>>>>

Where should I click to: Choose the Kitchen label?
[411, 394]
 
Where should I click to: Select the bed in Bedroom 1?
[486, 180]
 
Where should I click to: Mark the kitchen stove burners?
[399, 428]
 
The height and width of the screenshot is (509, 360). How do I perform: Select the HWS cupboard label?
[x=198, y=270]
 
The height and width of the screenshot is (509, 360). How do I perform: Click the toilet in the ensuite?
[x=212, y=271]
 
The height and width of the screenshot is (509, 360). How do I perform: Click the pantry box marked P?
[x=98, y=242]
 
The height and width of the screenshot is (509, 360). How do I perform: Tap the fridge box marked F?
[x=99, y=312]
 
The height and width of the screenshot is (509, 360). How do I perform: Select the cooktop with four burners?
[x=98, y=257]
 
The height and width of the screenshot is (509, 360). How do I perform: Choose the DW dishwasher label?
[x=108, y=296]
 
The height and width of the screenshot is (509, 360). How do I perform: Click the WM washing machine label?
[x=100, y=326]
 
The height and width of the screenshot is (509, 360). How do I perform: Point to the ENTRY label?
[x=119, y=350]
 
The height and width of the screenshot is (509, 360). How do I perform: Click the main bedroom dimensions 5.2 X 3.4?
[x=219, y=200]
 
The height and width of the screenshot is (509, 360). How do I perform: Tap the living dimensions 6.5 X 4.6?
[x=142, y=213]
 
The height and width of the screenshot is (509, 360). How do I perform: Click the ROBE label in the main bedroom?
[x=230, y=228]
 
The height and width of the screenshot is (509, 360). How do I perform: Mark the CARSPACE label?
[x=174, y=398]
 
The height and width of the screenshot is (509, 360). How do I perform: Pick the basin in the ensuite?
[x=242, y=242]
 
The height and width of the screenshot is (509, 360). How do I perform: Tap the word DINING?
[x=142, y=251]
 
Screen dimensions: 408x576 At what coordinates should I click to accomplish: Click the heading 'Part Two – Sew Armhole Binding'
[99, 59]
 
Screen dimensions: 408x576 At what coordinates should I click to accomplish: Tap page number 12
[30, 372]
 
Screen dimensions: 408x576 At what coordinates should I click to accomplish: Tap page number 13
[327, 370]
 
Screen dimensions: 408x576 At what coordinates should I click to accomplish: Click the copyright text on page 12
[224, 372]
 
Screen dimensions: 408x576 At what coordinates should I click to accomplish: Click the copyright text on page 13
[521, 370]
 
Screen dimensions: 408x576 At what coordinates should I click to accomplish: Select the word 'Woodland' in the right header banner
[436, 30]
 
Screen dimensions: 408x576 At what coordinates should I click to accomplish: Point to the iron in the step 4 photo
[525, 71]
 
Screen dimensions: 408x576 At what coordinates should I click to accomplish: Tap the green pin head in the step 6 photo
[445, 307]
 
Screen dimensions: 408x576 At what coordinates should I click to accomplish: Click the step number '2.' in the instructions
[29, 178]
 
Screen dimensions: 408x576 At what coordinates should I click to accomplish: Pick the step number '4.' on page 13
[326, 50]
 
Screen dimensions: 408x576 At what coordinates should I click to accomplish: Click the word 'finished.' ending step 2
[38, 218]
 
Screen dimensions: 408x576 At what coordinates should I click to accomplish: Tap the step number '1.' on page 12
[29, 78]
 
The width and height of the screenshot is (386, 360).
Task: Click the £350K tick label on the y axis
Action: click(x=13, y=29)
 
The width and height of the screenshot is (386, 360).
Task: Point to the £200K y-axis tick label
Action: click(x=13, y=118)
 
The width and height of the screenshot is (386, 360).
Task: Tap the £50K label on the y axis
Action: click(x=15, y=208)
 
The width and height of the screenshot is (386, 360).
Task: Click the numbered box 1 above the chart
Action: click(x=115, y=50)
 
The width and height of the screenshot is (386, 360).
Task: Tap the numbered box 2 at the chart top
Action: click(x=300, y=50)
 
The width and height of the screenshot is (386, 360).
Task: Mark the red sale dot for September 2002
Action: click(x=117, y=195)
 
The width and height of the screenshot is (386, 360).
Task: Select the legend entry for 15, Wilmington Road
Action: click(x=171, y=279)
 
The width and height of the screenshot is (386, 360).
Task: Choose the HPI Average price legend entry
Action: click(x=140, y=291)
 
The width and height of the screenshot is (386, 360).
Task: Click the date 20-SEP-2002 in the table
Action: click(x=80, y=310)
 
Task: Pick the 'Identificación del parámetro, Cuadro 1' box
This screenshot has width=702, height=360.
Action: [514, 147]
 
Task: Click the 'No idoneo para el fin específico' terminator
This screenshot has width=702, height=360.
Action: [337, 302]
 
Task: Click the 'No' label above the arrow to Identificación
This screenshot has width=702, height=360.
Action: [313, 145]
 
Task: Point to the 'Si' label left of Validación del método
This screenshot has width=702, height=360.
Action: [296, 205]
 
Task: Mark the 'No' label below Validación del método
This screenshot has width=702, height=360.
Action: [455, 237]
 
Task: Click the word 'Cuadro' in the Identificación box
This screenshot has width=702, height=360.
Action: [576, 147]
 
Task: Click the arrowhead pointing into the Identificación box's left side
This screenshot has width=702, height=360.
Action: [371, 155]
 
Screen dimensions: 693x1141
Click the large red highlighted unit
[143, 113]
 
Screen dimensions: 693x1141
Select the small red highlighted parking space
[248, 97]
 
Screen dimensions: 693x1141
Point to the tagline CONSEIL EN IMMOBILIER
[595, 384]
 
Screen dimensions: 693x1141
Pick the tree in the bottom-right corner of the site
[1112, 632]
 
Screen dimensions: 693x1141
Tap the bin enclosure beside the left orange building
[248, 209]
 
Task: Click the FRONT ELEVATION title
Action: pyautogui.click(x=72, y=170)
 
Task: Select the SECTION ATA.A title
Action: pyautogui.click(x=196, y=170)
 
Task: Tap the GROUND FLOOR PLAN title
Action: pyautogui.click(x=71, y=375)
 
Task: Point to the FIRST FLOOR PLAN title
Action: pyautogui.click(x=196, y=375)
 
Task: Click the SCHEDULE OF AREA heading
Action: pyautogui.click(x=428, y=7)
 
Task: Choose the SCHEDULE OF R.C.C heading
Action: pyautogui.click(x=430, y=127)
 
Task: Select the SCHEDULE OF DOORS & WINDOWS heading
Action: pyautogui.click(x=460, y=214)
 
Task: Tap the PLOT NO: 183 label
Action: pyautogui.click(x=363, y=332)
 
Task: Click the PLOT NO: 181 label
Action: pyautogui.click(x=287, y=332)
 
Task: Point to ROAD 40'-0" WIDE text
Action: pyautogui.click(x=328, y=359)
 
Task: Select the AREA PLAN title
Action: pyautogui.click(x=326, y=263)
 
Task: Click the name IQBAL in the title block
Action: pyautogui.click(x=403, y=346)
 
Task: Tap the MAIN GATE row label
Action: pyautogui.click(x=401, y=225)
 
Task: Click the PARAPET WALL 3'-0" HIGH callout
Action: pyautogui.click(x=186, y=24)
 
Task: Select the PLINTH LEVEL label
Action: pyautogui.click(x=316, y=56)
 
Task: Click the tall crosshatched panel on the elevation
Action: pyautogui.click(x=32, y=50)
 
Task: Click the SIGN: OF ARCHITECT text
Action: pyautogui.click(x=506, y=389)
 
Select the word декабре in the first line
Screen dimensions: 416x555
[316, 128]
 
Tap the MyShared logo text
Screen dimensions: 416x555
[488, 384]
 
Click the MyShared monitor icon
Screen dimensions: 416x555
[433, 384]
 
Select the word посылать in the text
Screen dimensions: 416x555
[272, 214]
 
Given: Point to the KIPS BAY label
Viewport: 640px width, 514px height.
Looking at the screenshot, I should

<<<<

**Exercise:** Turn all the material above into a Markdown table with two columns, Row and Line. Give each line that isn't blank its own row, numbered in order.

**Solution to this task:**
| Row | Line |
|---|---|
| 1 | Where should I click to: Choose the Kitchen label? |
| 2 | [411, 394] |
| 3 | Where should I click to: Select the bed in Bedroom 1? |
| 4 | [486, 180] |
| 5 | Where should I click to: Mark the kitchen stove burners? |
| 6 | [399, 428] |
| 7 | The height and width of the screenshot is (509, 360). How do I perform: Select the HWS cupboard label? |
| 8 | [x=198, y=270] |
| 9 | The height and width of the screenshot is (509, 360). How do I perform: Click the toilet in the ensuite? |
| 10 | [x=212, y=271] |
| 11 | The height and width of the screenshot is (509, 360). How do I perform: Click the pantry box marked P? |
| 12 | [x=98, y=242] |
| 13 | The height and width of the screenshot is (509, 360). How do I perform: Tap the fridge box marked F? |
| 14 | [x=99, y=312] |
| 15 | The height and width of the screenshot is (509, 360). How do I perform: Select the cooktop with four burners? |
| 16 | [x=98, y=257] |
| 17 | The height and width of the screenshot is (509, 360). How do I perform: Choose the DW dishwasher label? |
| 18 | [x=108, y=296] |
| 19 | The height and width of the screenshot is (509, 360). How do I perform: Click the WM washing machine label? |
| 20 | [x=100, y=326] |
| 21 | The height and width of the screenshot is (509, 360). How do I perform: Point to the ENTRY label? |
| 22 | [x=119, y=350] |
| 23 | The height and width of the screenshot is (509, 360). How do I perform: Click the main bedroom dimensions 5.2 X 3.4? |
| 24 | [x=219, y=200] |
| 25 | The height and width of the screenshot is (509, 360). How do I perform: Tap the living dimensions 6.5 X 4.6? |
| 26 | [x=142, y=213] |
| 27 | The height and width of the screenshot is (509, 360). How do I perform: Click the ROBE label in the main bedroom? |
| 28 | [x=230, y=228] |
| 29 | The height and width of the screenshot is (509, 360). How do I perform: Mark the CARSPACE label? |
| 30 | [x=174, y=398] |
| 31 | The height and width of the screenshot is (509, 360). How do I perform: Pick the basin in the ensuite? |
| 32 | [x=242, y=242] |
| 33 | The height and width of the screenshot is (509, 360). How do I perform: Tap the word DINING? |
| 34 | [x=142, y=251] |
| 35 | Screen dimensions: 408x576 At what coordinates should I click to accomplish: Click the heading 'Part Two – Sew Armhole Binding' |
| 36 | [99, 59] |
| 37 | Screen dimensions: 408x576 At what coordinates should I click to accomplish: Tap page number 12 |
| 38 | [30, 372] |
| 39 | Screen dimensions: 408x576 At what coordinates should I click to accomplish: Tap page number 13 |
| 40 | [327, 370] |
| 41 | Screen dimensions: 408x576 At what coordinates should I click to accomplish: Click the copyright text on page 12 |
| 42 | [224, 372] |
| 43 | Screen dimensions: 408x576 At what coordinates should I click to accomplish: Click the copyright text on page 13 |
| 44 | [521, 370] |
| 45 | Screen dimensions: 408x576 At what coordinates should I click to accomplish: Select the word 'Woodland' in the right header banner |
| 46 | [436, 30] |
| 47 | Screen dimensions: 408x576 At what coordinates should I click to accomplish: Point to the iron in the step 4 photo |
| 48 | [525, 71] |
| 49 | Screen dimensions: 408x576 At what coordinates should I click to accomplish: Tap the green pin head in the step 6 photo |
| 50 | [445, 307] |
| 51 | Screen dimensions: 408x576 At what coordinates should I click to accomplish: Click the step number '2.' in the instructions |
| 52 | [29, 178] |
| 53 | Screen dimensions: 408x576 At what coordinates should I click to accomplish: Pick the step number '4.' on page 13 |
| 54 | [326, 50] |
| 55 | Screen dimensions: 408x576 At what coordinates should I click to accomplish: Click the word 'finished.' ending step 2 |
| 56 | [38, 218] |
| 57 | Screen dimensions: 408x576 At what coordinates should I click to accomplish: Tap the step number '1.' on page 12 |
| 58 | [29, 78] |
| 59 | The width and height of the screenshot is (386, 360). |
| 60 | Task: Click the £350K tick label on the y axis |
| 61 | Action: click(x=13, y=29) |
| 62 | The width and height of the screenshot is (386, 360). |
| 63 | Task: Point to the £200K y-axis tick label |
| 64 | Action: click(x=13, y=118) |
| 65 | The width and height of the screenshot is (386, 360). |
| 66 | Task: Tap the £50K label on the y axis |
| 67 | Action: click(x=15, y=208) |
| 68 | The width and height of the screenshot is (386, 360). |
| 69 | Task: Click the numbered box 1 above the chart |
| 70 | Action: click(x=115, y=50) |
| 71 | The width and height of the screenshot is (386, 360). |
| 72 | Task: Tap the numbered box 2 at the chart top |
| 73 | Action: click(x=300, y=50) |
| 74 | The width and height of the screenshot is (386, 360). |
| 75 | Task: Mark the red sale dot for September 2002 |
| 76 | Action: click(x=117, y=195) |
| 77 | The width and height of the screenshot is (386, 360). |
| 78 | Task: Select the legend entry for 15, Wilmington Road |
| 79 | Action: click(x=171, y=279) |
| 80 | The width and height of the screenshot is (386, 360). |
| 81 | Task: Choose the HPI Average price legend entry |
| 82 | Action: click(x=140, y=291) |
| 83 | The width and height of the screenshot is (386, 360). |
| 84 | Task: Click the date 20-SEP-2002 in the table |
| 85 | Action: click(x=80, y=310) |
| 86 | Task: Pick the 'Identificación del parámetro, Cuadro 1' box |
| 87 | This screenshot has width=702, height=360. |
| 88 | Action: [514, 147] |
| 89 | Task: Click the 'No idoneo para el fin específico' terminator |
| 90 | This screenshot has width=702, height=360. |
| 91 | Action: [337, 302] |
| 92 | Task: Click the 'No' label above the arrow to Identificación |
| 93 | This screenshot has width=702, height=360. |
| 94 | Action: [313, 145] |
| 95 | Task: Point to the 'Si' label left of Validación del método |
| 96 | This screenshot has width=702, height=360. |
| 97 | Action: [296, 205] |
| 98 | Task: Mark the 'No' label below Validación del método |
| 99 | This screenshot has width=702, height=360. |
| 100 | Action: [455, 237] |
| 101 | Task: Click the word 'Cuadro' in the Identificación box |
| 102 | This screenshot has width=702, height=360. |
| 103 | Action: [576, 147] |
| 104 | Task: Click the arrowhead pointing into the Identificación box's left side |
| 105 | This screenshot has width=702, height=360. |
| 106 | Action: [371, 155] |
| 107 | Screen dimensions: 693x1141 |
| 108 | Click the large red highlighted unit |
| 109 | [143, 113] |
| 110 | Screen dimensions: 693x1141 |
| 111 | Select the small red highlighted parking space |
| 112 | [248, 97] |
| 113 | Screen dimensions: 693x1141 |
| 114 | Point to the tagline CONSEIL EN IMMOBILIER |
| 115 | [595, 384] |
| 116 | Screen dimensions: 693x1141 |
| 117 | Pick the tree in the bottom-right corner of the site |
| 118 | [1112, 632] |
| 119 | Screen dimensions: 693x1141 |
| 120 | Tap the bin enclosure beside the left orange building |
| 121 | [248, 209] |
| 122 | Task: Click the FRONT ELEVATION title |
| 123 | Action: pyautogui.click(x=72, y=170) |
| 124 | Task: Select the SECTION ATA.A title |
| 125 | Action: pyautogui.click(x=196, y=170) |
| 126 | Task: Tap the GROUND FLOOR PLAN title |
| 127 | Action: pyautogui.click(x=71, y=375) |
| 128 | Task: Point to the FIRST FLOOR PLAN title |
| 129 | Action: pyautogui.click(x=196, y=375) |
| 130 | Task: Click the SCHEDULE OF AREA heading |
| 131 | Action: pyautogui.click(x=428, y=7) |
| 132 | Task: Choose the SCHEDULE OF R.C.C heading |
| 133 | Action: pyautogui.click(x=430, y=127) |
| 134 | Task: Select the SCHEDULE OF DOORS & WINDOWS heading |
| 135 | Action: pyautogui.click(x=460, y=214) |
| 136 | Task: Tap the PLOT NO: 183 label |
| 137 | Action: pyautogui.click(x=363, y=332) |
| 138 | Task: Click the PLOT NO: 181 label |
| 139 | Action: pyautogui.click(x=287, y=332) |
| 140 | Task: Point to ROAD 40'-0" WIDE text |
| 141 | Action: pyautogui.click(x=328, y=359) |
| 142 | Task: Select the AREA PLAN title |
| 143 | Action: pyautogui.click(x=326, y=263) |
| 144 | Task: Click the name IQBAL in the title block |
| 145 | Action: pyautogui.click(x=403, y=346) |
| 146 | Task: Tap the MAIN GATE row label |
| 147 | Action: pyautogui.click(x=401, y=225) |
| 148 | Task: Click the PARAPET WALL 3'-0" HIGH callout |
| 149 | Action: pyautogui.click(x=186, y=24) |
| 150 | Task: Select the PLINTH LEVEL label |
| 151 | Action: pyautogui.click(x=316, y=56) |
| 152 | Task: Click the tall crosshatched panel on the elevation |
| 153 | Action: pyautogui.click(x=32, y=50) |
| 154 | Task: Click the SIGN: OF ARCHITECT text |
| 155 | Action: pyautogui.click(x=506, y=389) |
| 156 | Select the word декабре in the first line |
| 157 | Screen dimensions: 416x555 |
| 158 | [316, 128] |
| 159 | Tap the MyShared logo text |
| 160 | Screen dimensions: 416x555 |
| 161 | [488, 384] |
| 162 | Click the MyShared monitor icon |
| 163 | Screen dimensions: 416x555 |
| 164 | [433, 384] |
| 165 | Select the word посылать in the text |
| 166 | Screen dimensions: 416x555 |
| 167 | [272, 214] |
| 168 | Given: Point to the KIPS BAY label |
| 169 | Viewport: 640px width, 514px height. |
| 170 | Looking at the screenshot, I should |